Parma-Roma, perché non è rigore fra Mancini e Valenti. Marelli: "C'è stato un colpo al tendine, ma con la punta del piede ha toccato il pallone"
Analisi dell'episodio da rigore in Parma-Roma
Durante l'incontro tra Parma e Roma, un episodio avvenuto al 19' del primo tempo ha scatenato le proteste della formazione giallorossa. Gianluca Mancini, dopo uno stop di petto in area di rigore, è entrato in contatto con il difensore crociato Valenti, cadendo a terra. Nonostante le richieste per un calcio di rigore, l'arbitro Chiffi ha lasciato proseguire il gioco.
Il check del VAR ha confermato la decisione presa sul campo, ritenendo l'intervento non sanzionabile. La valutazione si è basata sul fatto che il difensore del Parma, pur colpendo l'avversario, sia riuscito a toccare contemporaneamente il pallone con la punta del piede, rendendo l'azione regolare agli occhi della squadra arbitrale.

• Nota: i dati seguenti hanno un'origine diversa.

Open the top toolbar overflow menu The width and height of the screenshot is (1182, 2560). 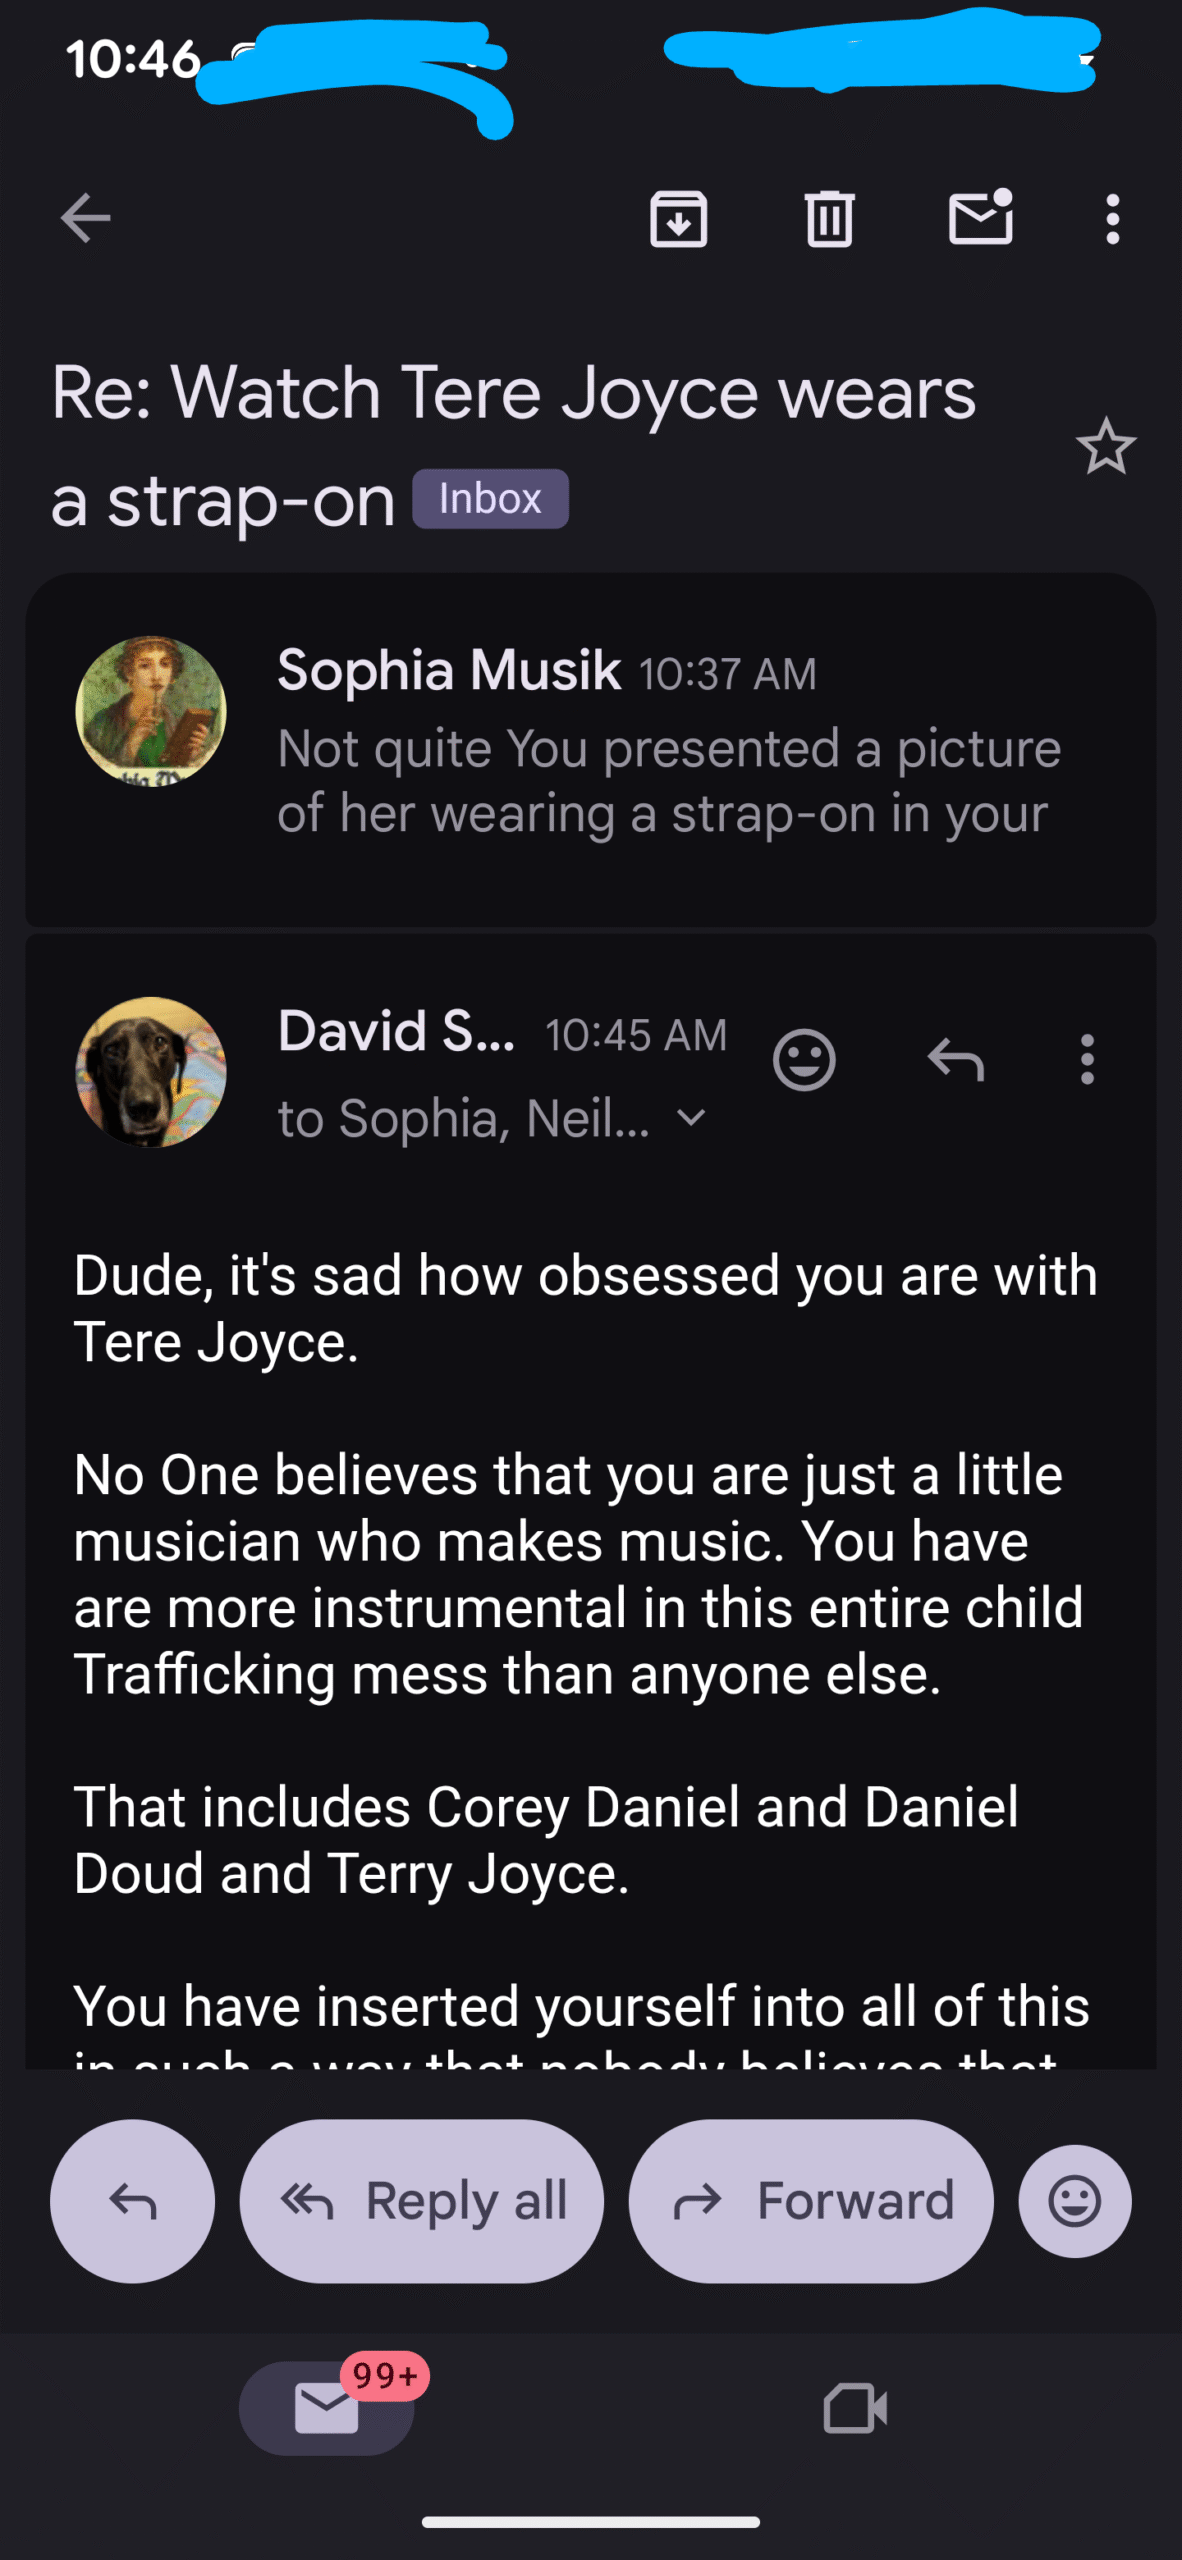pyautogui.click(x=1112, y=218)
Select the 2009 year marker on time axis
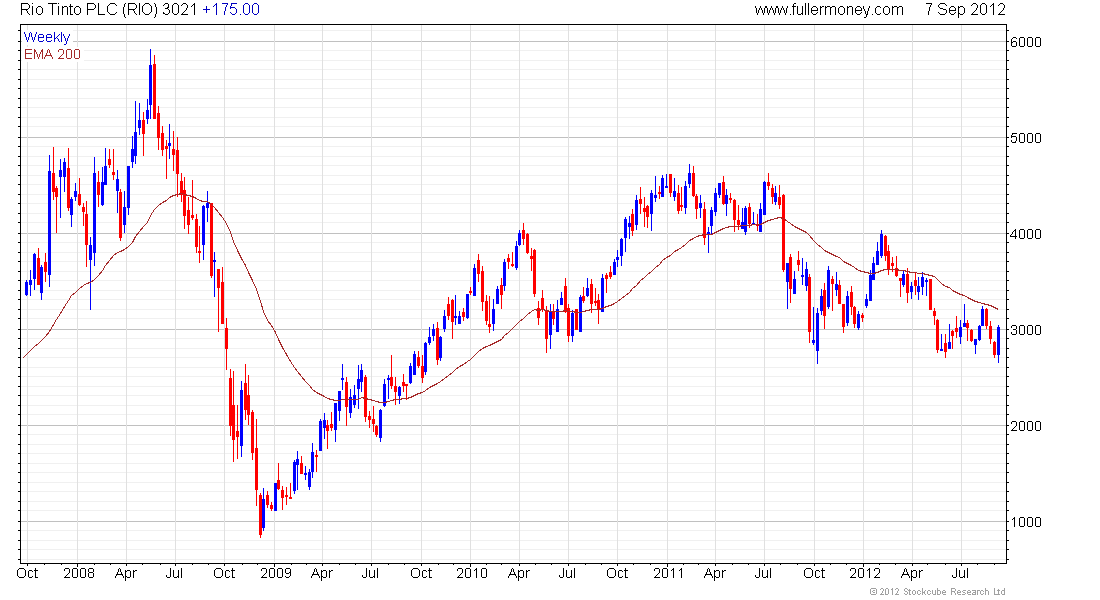 [275, 573]
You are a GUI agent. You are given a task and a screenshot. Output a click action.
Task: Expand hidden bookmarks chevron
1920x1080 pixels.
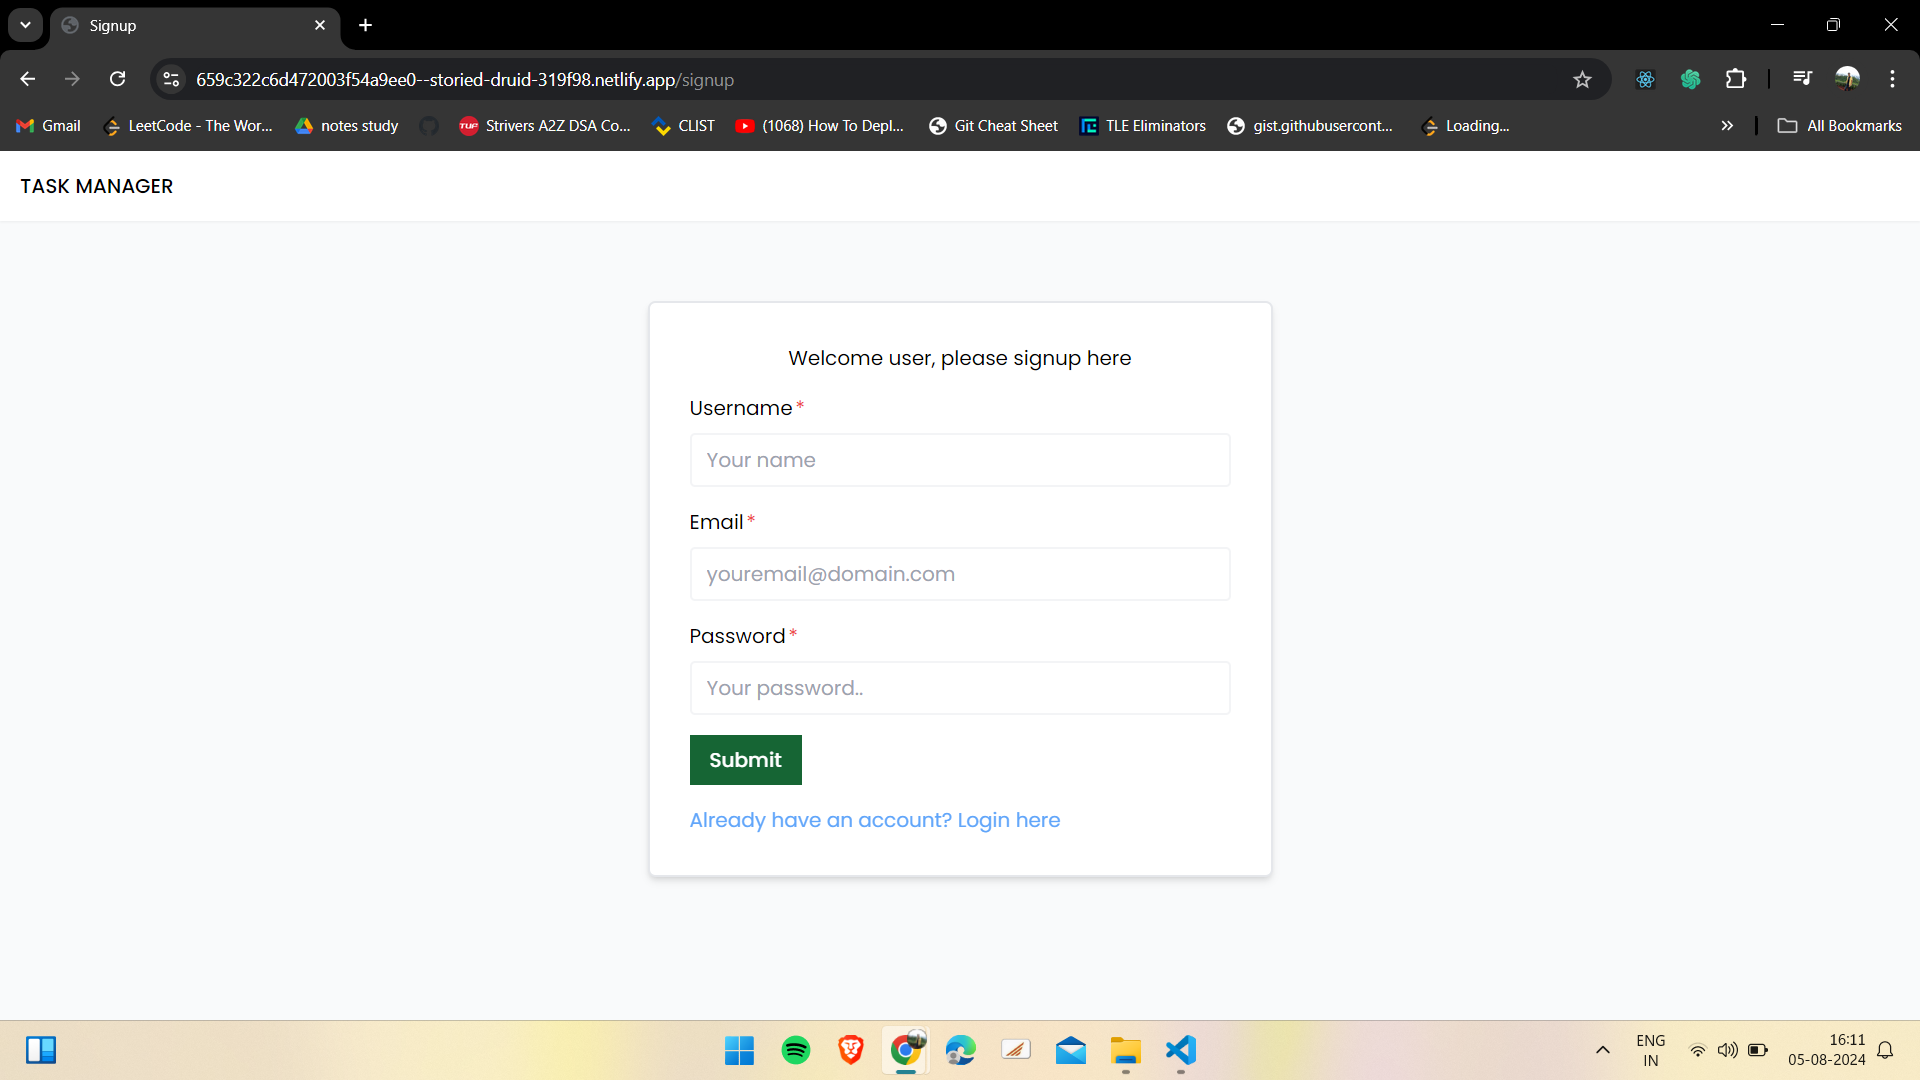(x=1727, y=126)
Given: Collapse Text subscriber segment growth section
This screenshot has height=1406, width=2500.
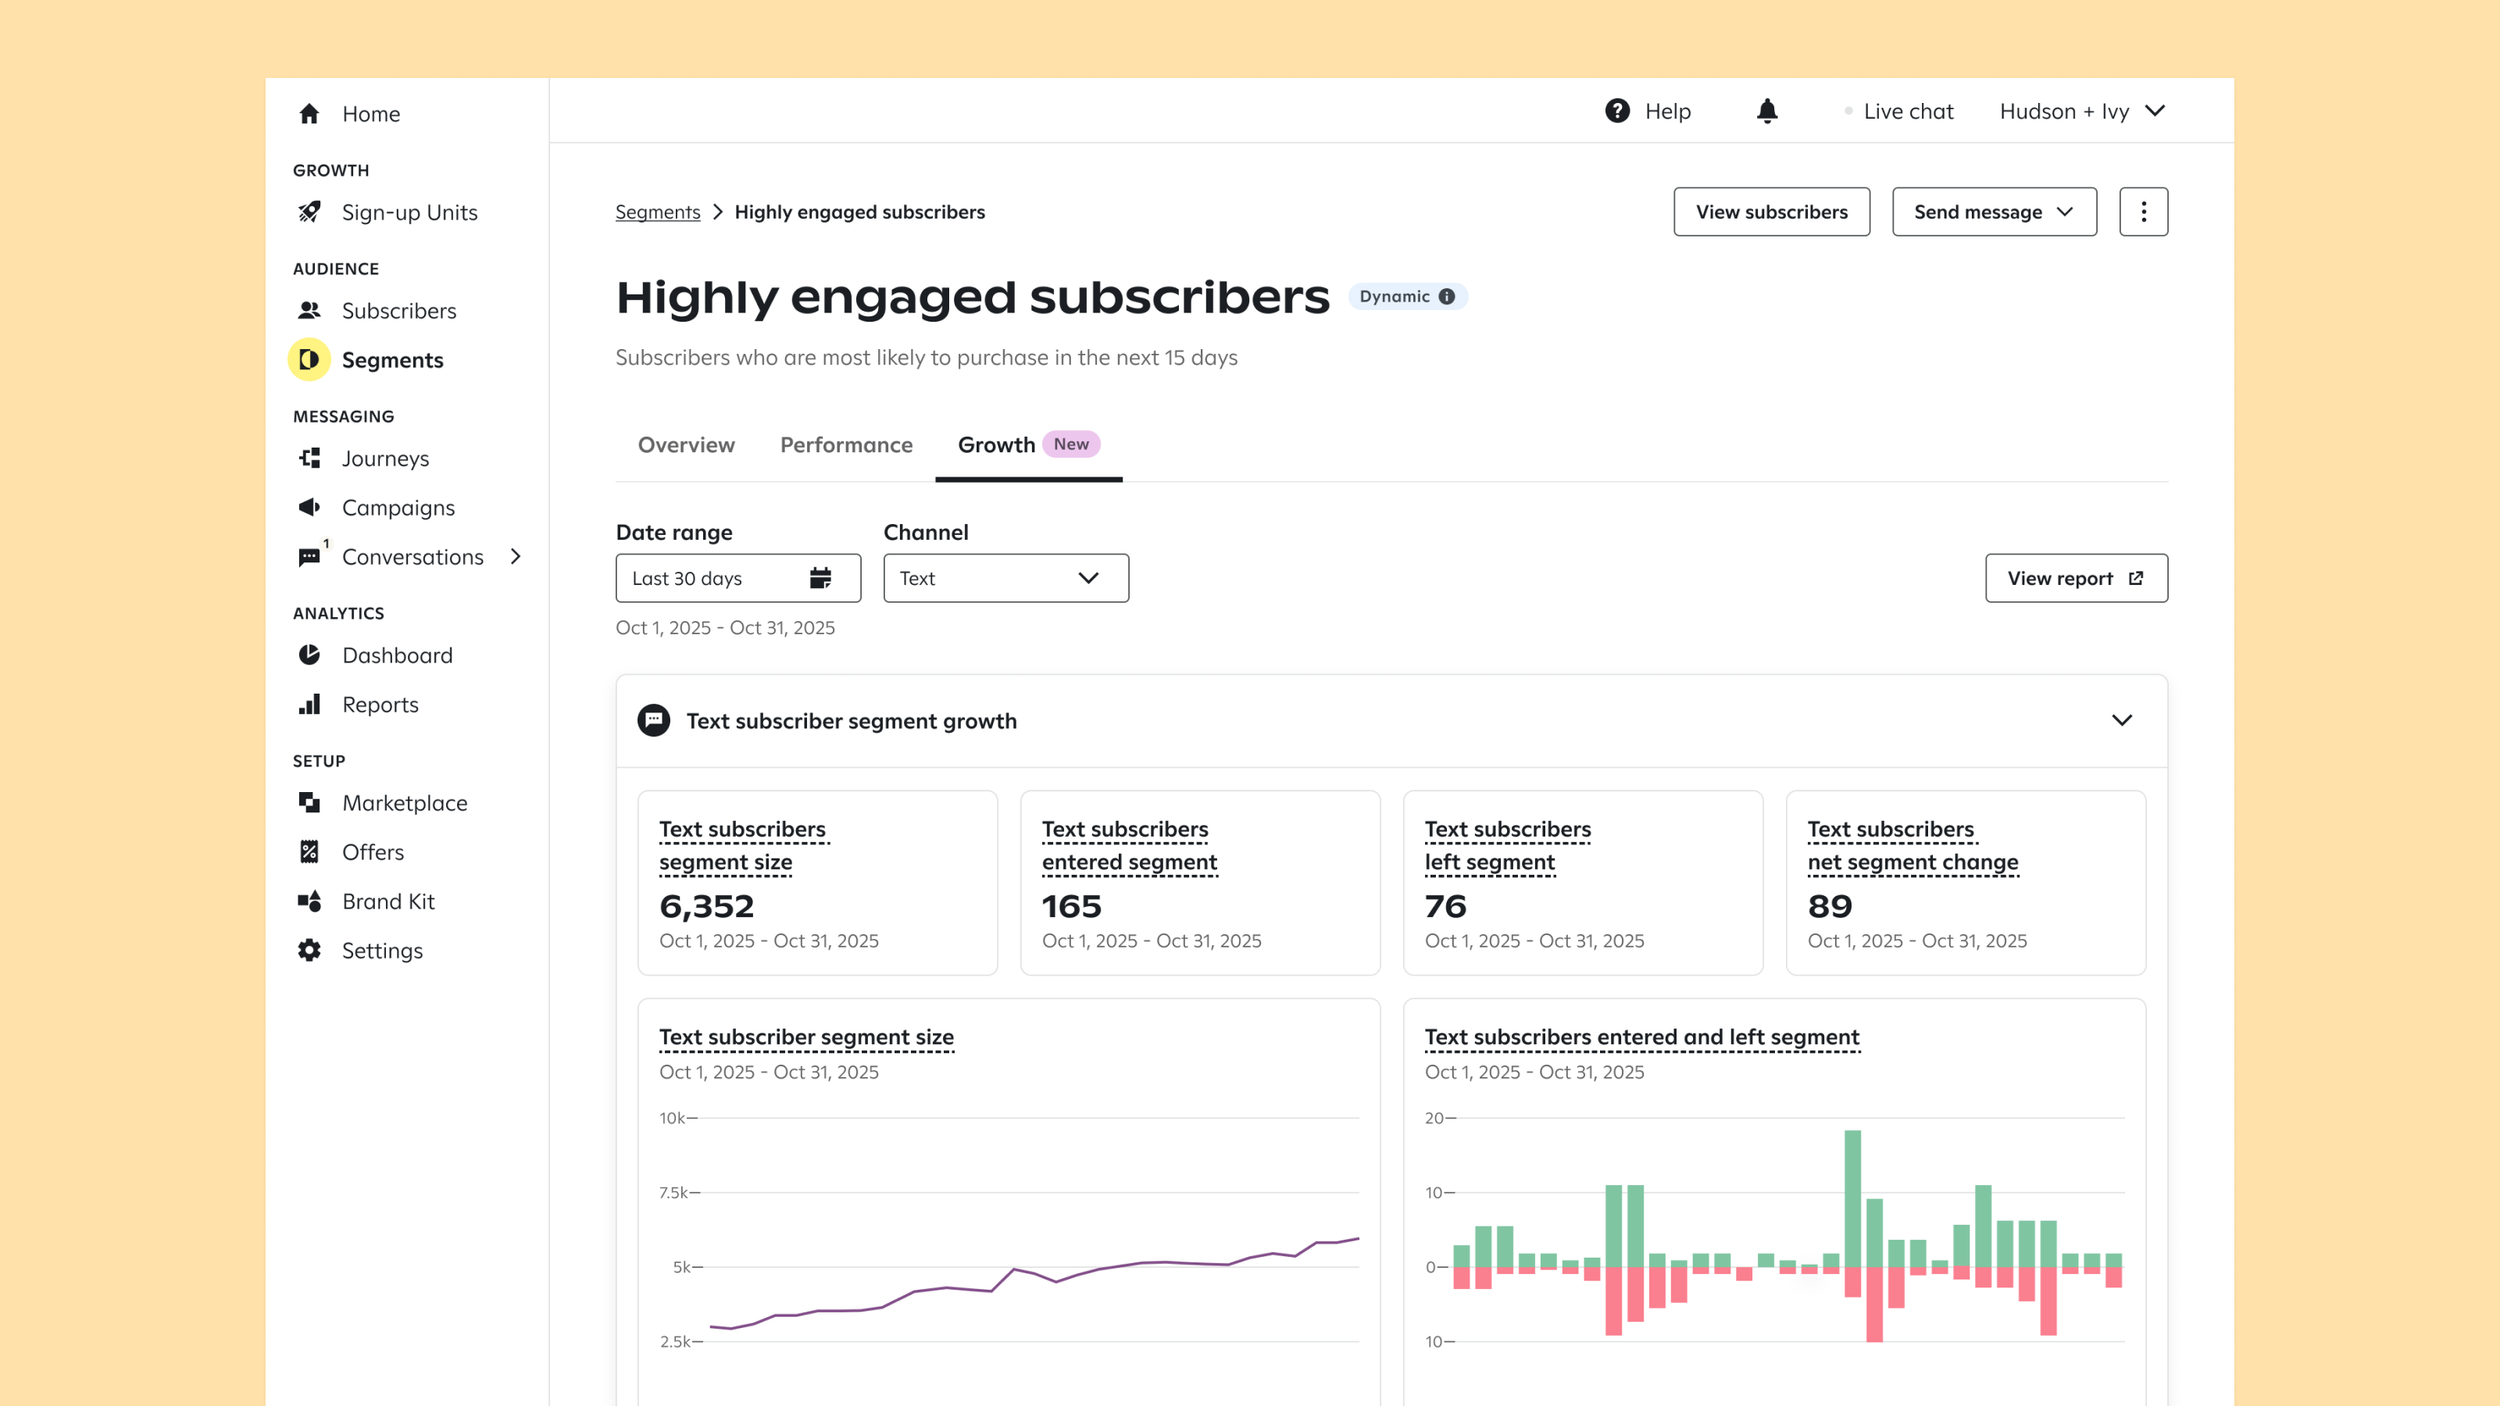Looking at the screenshot, I should click(x=2121, y=721).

Sull'episodio è intervenuto anche Luca Marelli, esperto arbitrale di DAZN, definendo il caso molto complesso. Marelli ha confermato la correttezza della decisione spiegando che, nonostante il colpo subito da Mancini al tendine, il tocco sulla sfera da parte di Valenti è l'elemento determinante che ha portato al mancato fischio del penalty.